Defendants were given an opportunity to conduct discovery and a forum to raise any complaints about the Plaintiffs' responses to discovery requests.*fn11 Defendants' request for additional discovery fails to follow the procedure outlined by Rule 56(f) as explained in Gualandi. The affidavit of Michael Hawkins explains that Defendants' fact discovery has been limited because "plaintiffs witnesses [sic] . . . refused to come to New York for their depositions," because Defendants' request for a discovery extension was denied, and because they have "had difficulty reviewing the 30,000 pages of documents produced by plaintiffs because of the electronic format in which they were produced." This affidavit entirely fails to mention "what facts are sought and how they are to be obtained" and "how these facts are reasonably expected to raise a genuine issue of material fact." Gualandi, 385 F.3d at 244.

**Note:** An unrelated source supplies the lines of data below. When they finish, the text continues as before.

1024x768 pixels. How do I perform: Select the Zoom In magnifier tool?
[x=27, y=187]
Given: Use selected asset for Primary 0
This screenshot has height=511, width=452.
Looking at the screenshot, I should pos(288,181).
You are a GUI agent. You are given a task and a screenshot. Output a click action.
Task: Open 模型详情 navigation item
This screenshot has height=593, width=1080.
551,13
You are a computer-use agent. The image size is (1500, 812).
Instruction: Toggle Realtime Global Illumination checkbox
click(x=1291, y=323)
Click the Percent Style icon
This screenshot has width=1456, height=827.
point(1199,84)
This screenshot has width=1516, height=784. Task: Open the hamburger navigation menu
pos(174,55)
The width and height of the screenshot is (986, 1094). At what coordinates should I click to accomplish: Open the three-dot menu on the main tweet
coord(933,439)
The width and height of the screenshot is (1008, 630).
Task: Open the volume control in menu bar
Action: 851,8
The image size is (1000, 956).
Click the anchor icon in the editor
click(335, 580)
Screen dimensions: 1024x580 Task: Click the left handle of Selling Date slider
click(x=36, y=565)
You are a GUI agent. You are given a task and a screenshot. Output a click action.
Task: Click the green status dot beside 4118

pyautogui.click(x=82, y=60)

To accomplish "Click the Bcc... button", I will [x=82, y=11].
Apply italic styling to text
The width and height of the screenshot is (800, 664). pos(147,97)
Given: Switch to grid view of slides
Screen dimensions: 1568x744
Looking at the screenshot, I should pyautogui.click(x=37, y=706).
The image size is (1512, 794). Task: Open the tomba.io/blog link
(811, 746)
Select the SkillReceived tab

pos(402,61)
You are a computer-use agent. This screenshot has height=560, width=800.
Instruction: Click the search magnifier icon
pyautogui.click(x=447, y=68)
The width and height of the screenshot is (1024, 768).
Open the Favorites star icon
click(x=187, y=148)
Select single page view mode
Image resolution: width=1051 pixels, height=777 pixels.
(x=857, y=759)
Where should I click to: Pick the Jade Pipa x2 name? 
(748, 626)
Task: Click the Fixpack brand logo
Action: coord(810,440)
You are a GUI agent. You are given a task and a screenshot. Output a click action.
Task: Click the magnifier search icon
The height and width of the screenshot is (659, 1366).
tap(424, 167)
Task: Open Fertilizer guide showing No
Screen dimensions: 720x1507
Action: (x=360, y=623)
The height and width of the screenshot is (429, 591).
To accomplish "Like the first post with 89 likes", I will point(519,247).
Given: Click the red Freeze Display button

A court is not required to withhold consideration of a summary judgment motion based on mere speculation. The desire to unearth a lack of good faith is an entirely vague request, unsupported by the evidence or even by Defendants' arguments, which as a matter of law simply demonstrate that Plaintiffs exercised their contractual rights. Defendants have not pointed to specific incidents which, if the facts are as they say, would support the breach of good faith and fair dealing. This speculative and incomplete request is insufficient to satisfy the requirements of the rule.
Plaintiffs' March 20 motion for summary judgment on claims associated with the 2008 Funding is granted. In accordance with the findings in the Opinion, the plaintiff shall submit a proposed final judgment pursuant to Rule 54(b), Fed. R. Civ. P. by July 31, 2009.